··· DATA ···

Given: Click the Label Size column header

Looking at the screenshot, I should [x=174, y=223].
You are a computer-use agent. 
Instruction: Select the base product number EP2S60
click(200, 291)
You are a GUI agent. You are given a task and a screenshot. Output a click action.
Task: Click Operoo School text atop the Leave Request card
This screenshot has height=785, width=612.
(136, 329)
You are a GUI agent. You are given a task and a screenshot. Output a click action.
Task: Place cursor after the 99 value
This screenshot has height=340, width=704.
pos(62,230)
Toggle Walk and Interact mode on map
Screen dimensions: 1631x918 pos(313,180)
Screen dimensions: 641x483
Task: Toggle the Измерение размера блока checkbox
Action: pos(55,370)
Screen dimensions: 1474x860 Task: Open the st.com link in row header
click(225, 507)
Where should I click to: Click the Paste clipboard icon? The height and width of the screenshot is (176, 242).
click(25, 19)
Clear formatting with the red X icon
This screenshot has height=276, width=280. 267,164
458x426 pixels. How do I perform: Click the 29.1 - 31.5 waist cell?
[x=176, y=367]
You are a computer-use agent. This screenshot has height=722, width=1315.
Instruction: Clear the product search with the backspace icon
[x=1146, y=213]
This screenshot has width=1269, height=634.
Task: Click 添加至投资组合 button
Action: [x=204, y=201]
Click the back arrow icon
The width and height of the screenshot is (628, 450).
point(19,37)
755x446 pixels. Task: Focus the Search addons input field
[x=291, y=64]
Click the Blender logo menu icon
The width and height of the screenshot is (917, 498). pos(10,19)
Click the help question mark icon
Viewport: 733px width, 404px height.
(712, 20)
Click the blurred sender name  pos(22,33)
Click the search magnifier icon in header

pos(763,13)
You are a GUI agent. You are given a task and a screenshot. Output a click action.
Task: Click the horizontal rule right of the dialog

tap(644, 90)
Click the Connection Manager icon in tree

···

TASK TO COMPLETE:
Give back every line of the data exactly.

OUTPUT BELOW:
Given: Click the Label Size column header

Looking at the screenshot, I should [x=174, y=223].
You are a computer-use agent. 
Instruction: Select the base product number EP2S60
click(200, 291)
You are a GUI agent. You are given a task and a screenshot. Output a click action.
Task: Click Operoo School text atop the Leave Request card
This screenshot has height=785, width=612.
(136, 329)
You are a GUI agent. You are given a task and a screenshot. Output a click action.
Task: Place cursor after the 99 value
This screenshot has height=340, width=704.
pos(62,230)
Toggle Walk and Interact mode on map
Screen dimensions: 1631x918 pos(313,180)
Screen dimensions: 641x483
Task: Toggle the Измерение размера блока checkbox
Action: pos(55,370)
Screen dimensions: 1474x860 Task: Open the st.com link in row header
click(225, 507)
Where should I click to: Click the Paste clipboard icon? The height and width of the screenshot is (176, 242).
click(25, 19)
Clear formatting with the red X icon
This screenshot has height=276, width=280. 267,164
458x426 pixels. How do I perform: Click the 29.1 - 31.5 waist cell?
[x=176, y=367]
You are a computer-use agent. This screenshot has height=722, width=1315.
Instruction: Clear the product search with the backspace icon
[x=1146, y=213]
This screenshot has width=1269, height=634.
Task: Click 添加至投资组合 button
Action: [x=204, y=201]
Click the back arrow icon
The width and height of the screenshot is (628, 450).
point(19,37)
755x446 pixels. Task: Focus the Search addons input field
[x=291, y=64]
Click the Blender logo menu icon
The width and height of the screenshot is (917, 498). pos(10,19)
Click the help question mark icon
Viewport: 733px width, 404px height.
(712, 20)
Click the blurred sender name  pos(22,33)
Click the search magnifier icon in header

pos(763,13)
You are a GUI agent. You are given a task and a screenshot. Output a click action.
Task: Click the horizontal rule right of the dialog

tap(644, 90)
Click the Connection Manager icon in tree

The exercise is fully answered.